### 本文:
....

USB3.2 Gen2x2の接続に対応した外付けストレージについてはWDから新製品「WD_BLACK P50 Game Drive(レビュー)」が20年1月に発売されており、USB3.2 Gen2x2に対応したUSB Type-Cで接続することによって連続アクセス2GB/sの超高速を実現できます。
その他にも3基のUSB3.2 Gen2と6基のUSB3.2 Gen1端子が搭載されています。マウス・キーボードなどの周辺機器を多数繋いでいても、VR HMDに余裕で対応可能です。ただUSB3.Xは無線マウスと電波干渉を起こすことがあるので、追加でUSB2.0端子も少し離れた場所に設置して欲しかったです。
ネットワーク関連では低CPU負荷、高スループットで定評のあるIntel純正のLANコントローラーが採用された有線LAN端子(赤色)に加えて、一般的なギガビットイーサの10倍の帯域幅を実現するAQUANTIA製10Gbイーサ(黒色の有線LAN端子)も搭載しています。
「MSI Creator TRX40」は次世代規格WiFi6に対応した無線LAN(Intel AX200)も搭載しています。接続規格としてはWi-Fi 802.11 a/b/g/n/ac/ax、2.4/5GHzデュアルバンド、最大通信速度2400Mbps、Bluetooth 5.0に対応しています。リアI/Oには無線モジュールのアンテナ端子が設置されているので付属のアンテナを接続できます。
またリアI/Oには「BIOS FLASHBACK+」ボタンが設置されており所定のUSB端子にBIOSファイルの入ったUSBメモリを接続してボタンを押すと「BIOS FLASHBACK+」機能によってCPUやメモリなしの状態でもBIOSの修復・アップデートが可能です。
MSI Creator TRX40の基板上コンポーネント詳細
続いて「MSI Creator TRX40」のマザーボード基板上の各種コンポーネントをチェックしていきます。Ryzen Threadripper用TRX4(TR4)ソケットはLOTESとFOXCONNの2社が製造しており、各社マザーボードで採用されていますが、今回入手した「MSI Creator TRX40」にはLOTES製ソケットが搭載されていました。TRX4ソケットの一部にはかなり力を入れて押し付けないとソケットのネジが噛み合わないものがありますが、「MSI Creator TRX40」のソケットはネジの噛み合わせに十分な遊びがあって簡単にネジを締めることができました。
システムメモリ用のDDR4メモリスロットはCPUソケット両側に8基のスロットが設置されています。固定時のツメはマザーボード上側の片側ラッチとなっています。グラフィックカードのあるPCIEスロット側はラッチがないので干渉の心配もありません。

....

### 記録データ:

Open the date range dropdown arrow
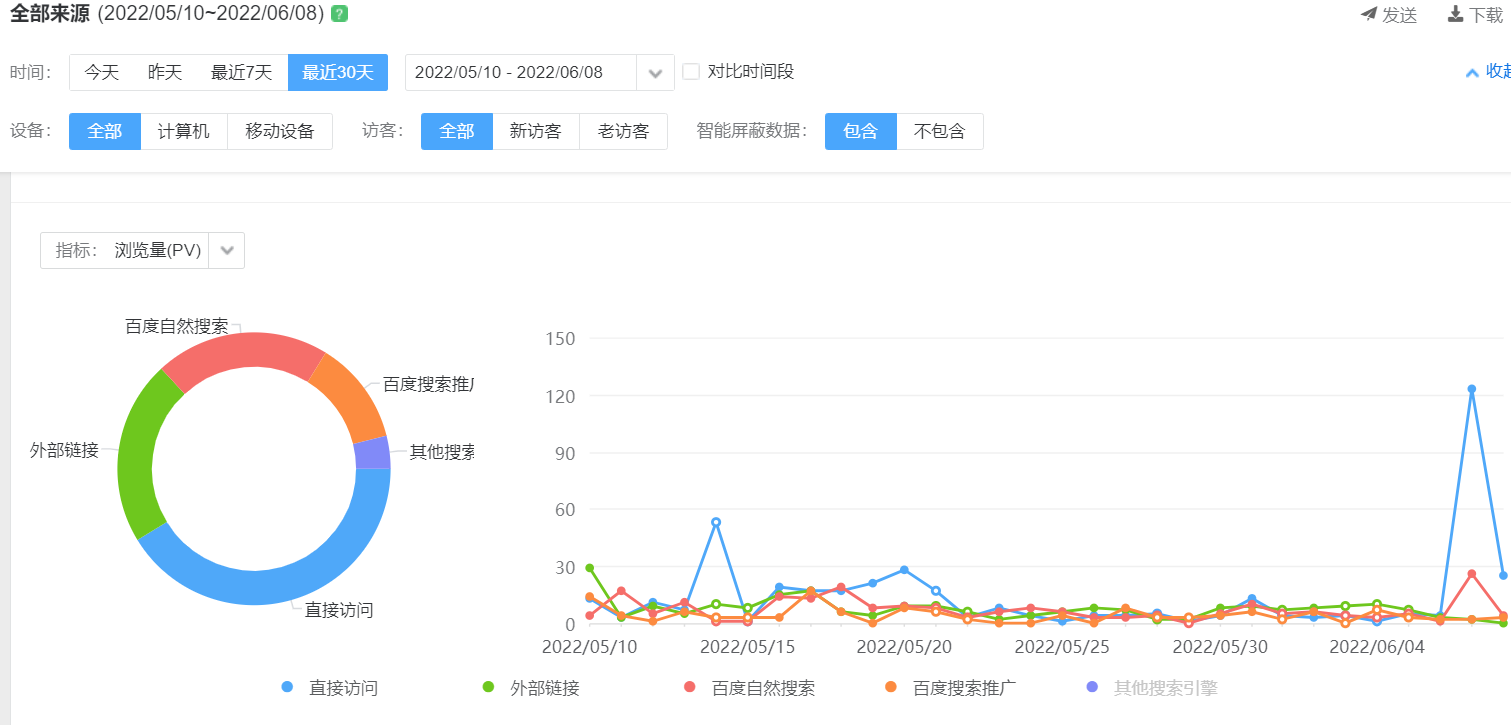The image size is (1511, 725). [x=655, y=73]
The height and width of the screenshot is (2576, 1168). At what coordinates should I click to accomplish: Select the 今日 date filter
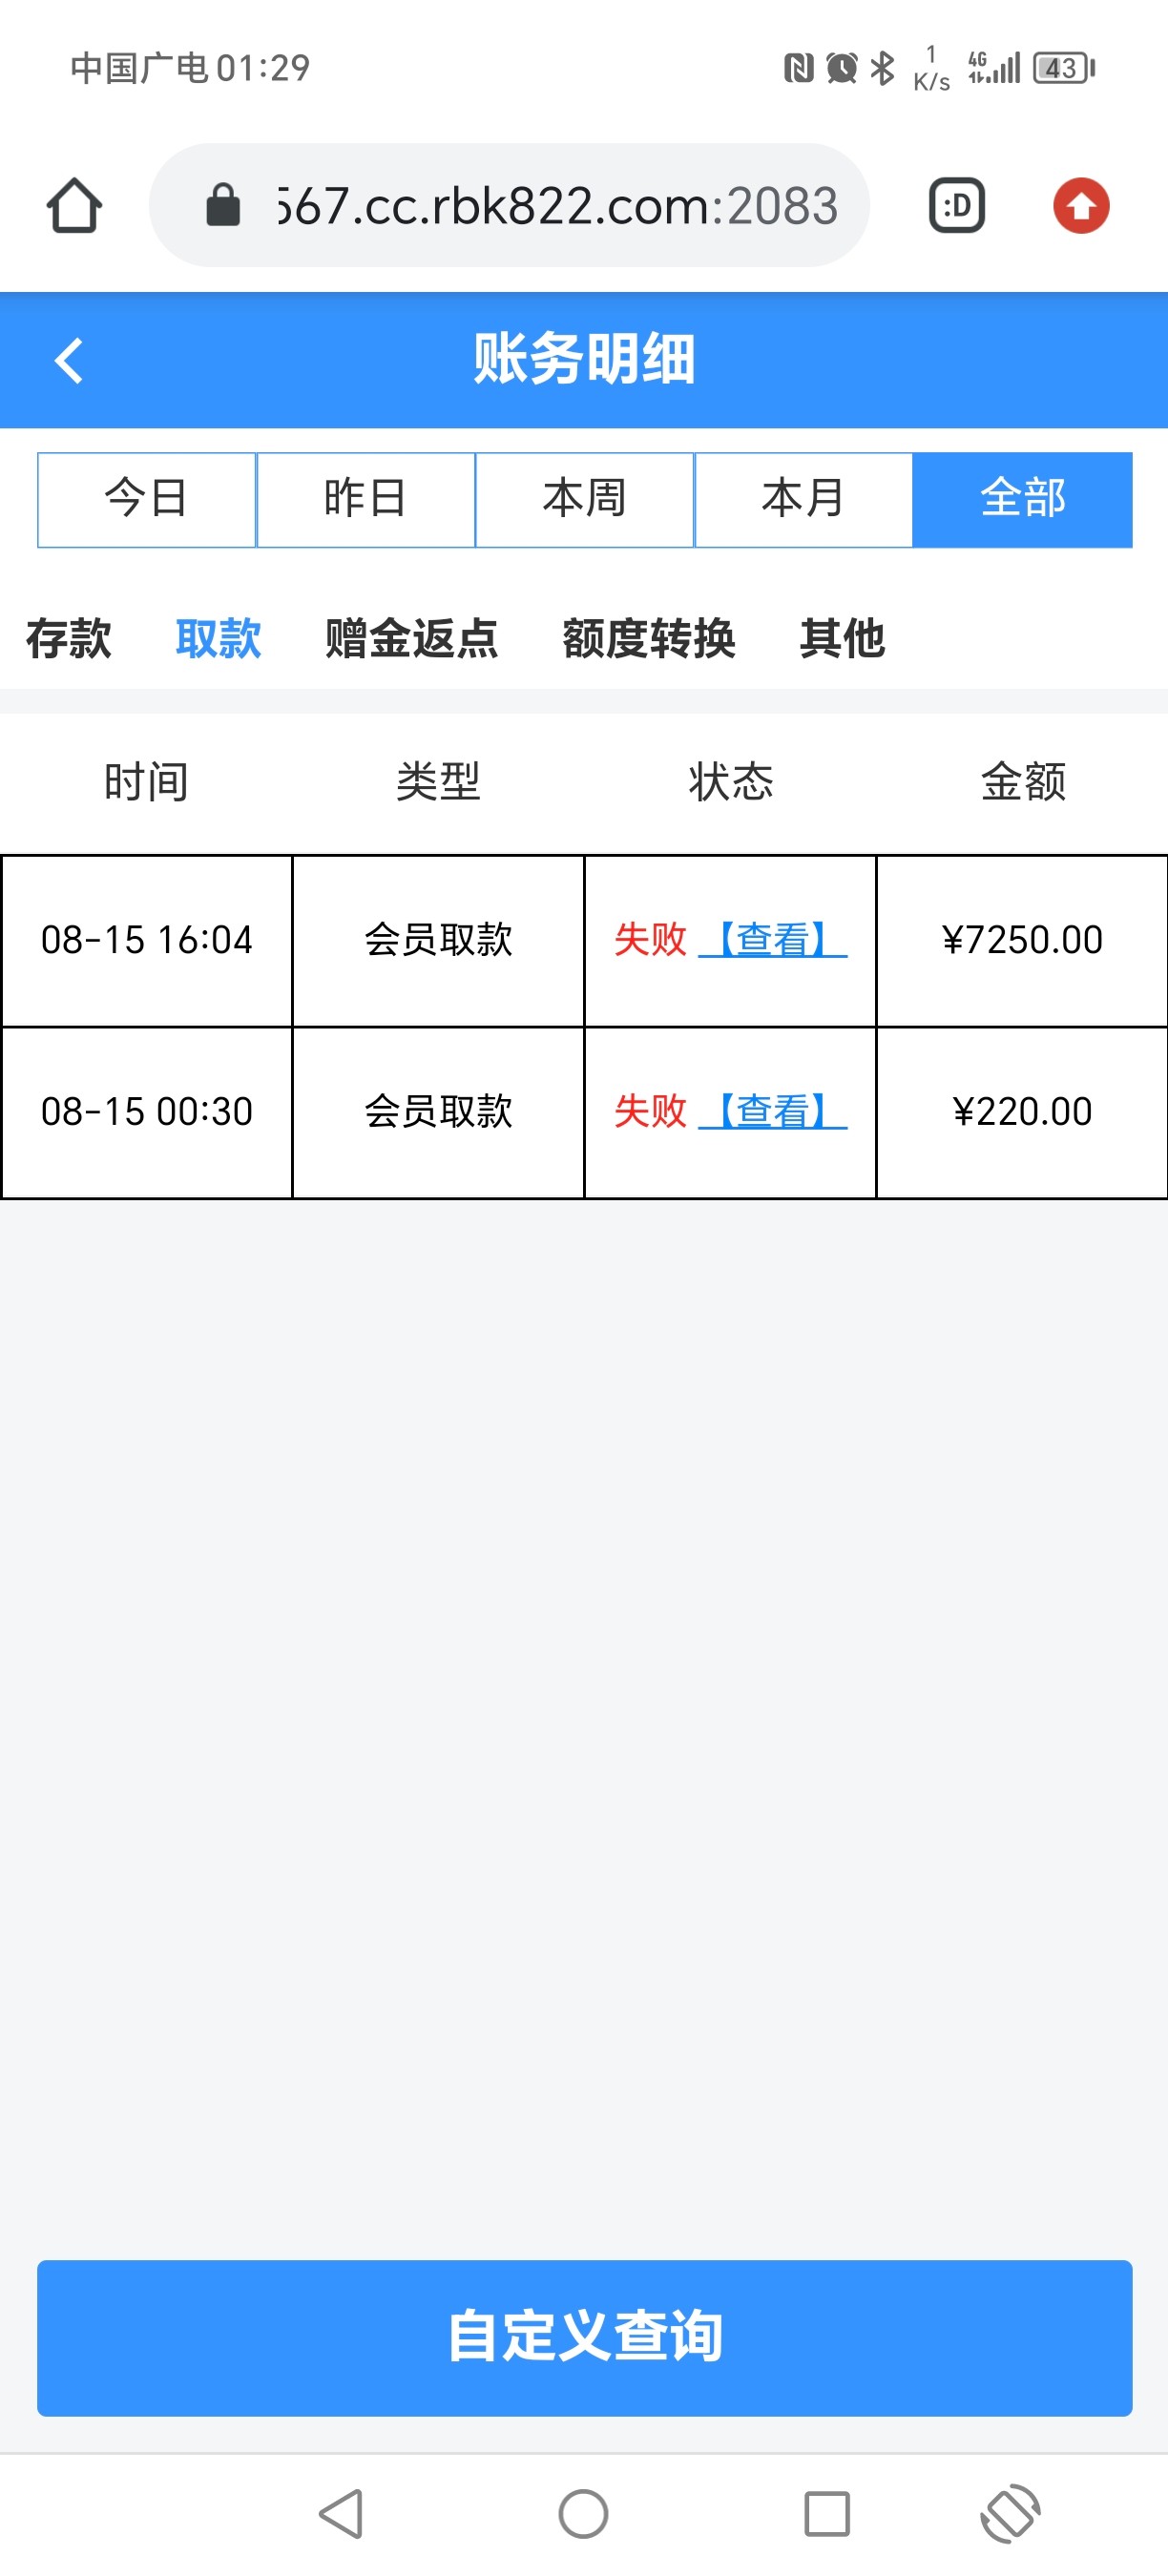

....

### 取り組む課題:
#1 次の(a)〜(c)が本文の内容と合っているか、それぞれ「はい」か「いいえ」で答え、根拠となる本文の語句をそのまま引用せよ。
(a) MSI Creator TRX40の無線LANはBluetooth 5.0に対応している。
(b) 今回入手したMSI Creator TRX40にはFOXCONN製のソケットが搭載されていた。
(c) DDR4メモリスロットの固定用ツメは両側ラッチである。
#2 本文について、次の問いに答えよ。
(a) WD_BLACK P50 Game Driveが発売されたのはいつか。
(b) 10Gbイーサはどこの製品か。
(c) DDR4メモリスロットは何基設置されているか。
#3 本文で無線LANの接続規格として挙げられているWi-Fi 802.11の規格をすべて書き出せ。

### 課題別の解答:
#1
(a) はい。「Bluetooth 5.0に対応しています」
(b) いいえ。「今回入手した「MSI Creator TRX40」にはLOTES製ソケットが搭載されていました」
(c) いいえ。「固定時のツメはマザーボード上側の片側ラッチとなっています」

#2
(a) 20年1月
(b) AQUANTIA製
(c) 8基

#3 a、b、g、n、ac、ax